Al volver -es decir en este caso con la subasta de Chiristie´s en Nueva York, donde se vendió en 4 minutos y 195 millones de dólares la serigrafía sobre foto que hizo el sumo sacerdote del arte pop, Andy Warhol- se convirtió en la obra más cara del siglo XX. Detrás de Mujeres de Argel (Picasso), Una Calavera (Jean-Michel Basquiat) y Desnudo Acostado (Amedeo Modigliani). Con precio y muy fuera de escala de Salvator Mundi, con un valor de 540 millones pagados por el príncipe Salman de Saudita aún con dudas acerca de si es auténtico o atribuido a Leonardo Da Vinci. El Marilyn de Warhol es de dos por cuatro y, lo vemos, el pelo amarillo, el maquillaje de los ojos muy azules, los labios se diría de un colorado bordó y fondo turquesa. Warhol había ensayado, perfeccionado: hay otras Marilyn previas, solo que cuando se mira la de Christie’s vemos arte, el símbolo de un cambio estético, sin excluir el hecho de que hay mucha plata dando vueltas por este pequeño planeta.
Triste, solitaria y final
Sabemos de su casamiento a los 16 con un señor Dougherty perdido en la biografía, amantes apolíneos y, en mayor cantidad, intelectuales. Le iban los escritores los pensadores. Lectora constante (existen poemas con el nombre de Marilyn con un aire de falsificación aunque no es seguro), tuvo mucho sentido del humor -el reconocido “duermo solo con dos gotas de Channel N° 5″- acompañado de un tironazo triste que no la dejaba tranquila y reconocía: “Soy de natural algo triste, no sé porqué. Pero puedo ser muy, muy alegre”.

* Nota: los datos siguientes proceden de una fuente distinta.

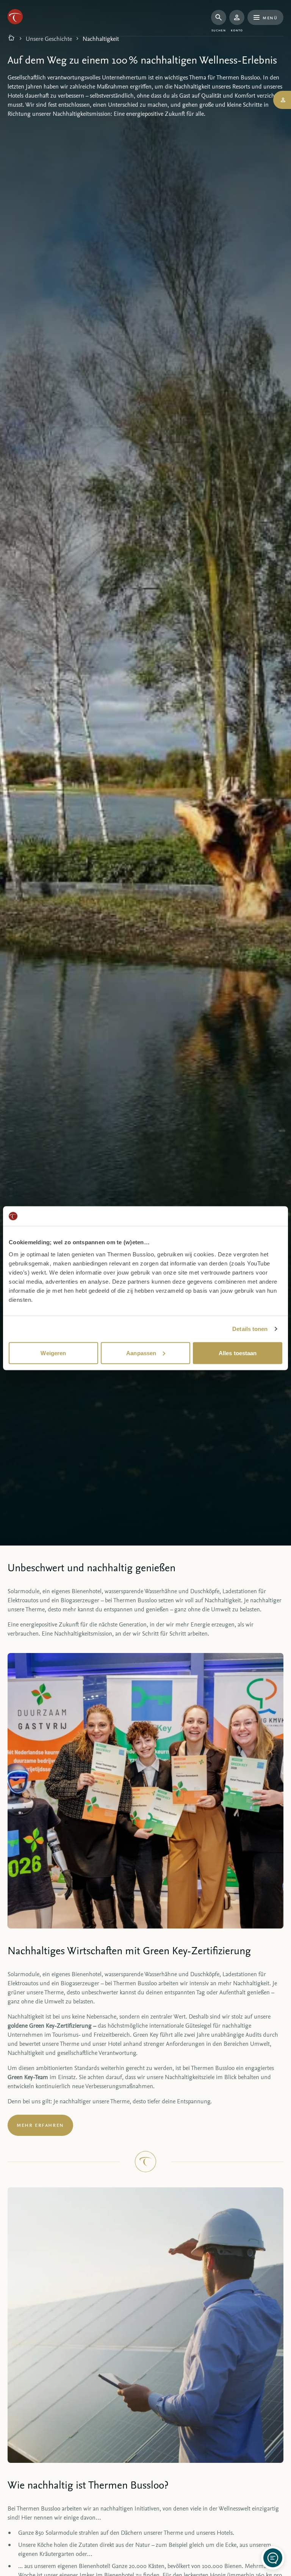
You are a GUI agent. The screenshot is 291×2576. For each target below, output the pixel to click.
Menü (270, 17)
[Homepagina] (11, 38)
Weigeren (53, 1352)
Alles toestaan (238, 1352)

Unió popularidades con el ídolo de béisbol Joey DiMaggio. Casamiento corto con algún arranque violento de celos (el aire caliente del subte y la pollera blanca con su ropa interior, violencia y the end). La película es La comezón del séptimo año, también con dirección de Billy Wilder, como en Una Eva y dos Adanes. La ropa de la escena, rodada en la calle, salió a remate por un precio de poca relevancia en el fetichismo de la memorabilia.
Al casarse con el dramaturgo Arthur Miller, tomó clases en el Actor´s Studio, acentuó su deseo de ser no solo la chica bomba del sueño americano, y a lo largo de cuatro años sostuvieron una relación que el autor apenas podía ocultar una subestimación vecina del deprecio: “Creía que me casaba con una mujer y no con una niña”, escribió en su diario personal. Marilyn lo leyó.
La hondura de la depresión aumentó. Pocos amigos, muchas anfetaminas y cápsulas para dormir mezcladas con Bloody Mary desde la mañana. La entrevista mientras caminan por la calle hecha por Truman Capote en Música para camaleones, resulta una conversación poco ”relatada” con tanta amistad, emoción y verdad que estremece. Capote buscaba no involucrarse en lo que contaba, distanciarse (el efecto A sangre fría). “Una escritura sencilla y límpida como un arroyo de montaña”.
Con seguridad, Capote sabía ya que Marilyn era incapaz de toda disciplina y método, que siempre llegaba tarde a todo, que era frágil y sutil .
Días después terminó para ella. Tenía 6.000 dólares en el banco y 36 años.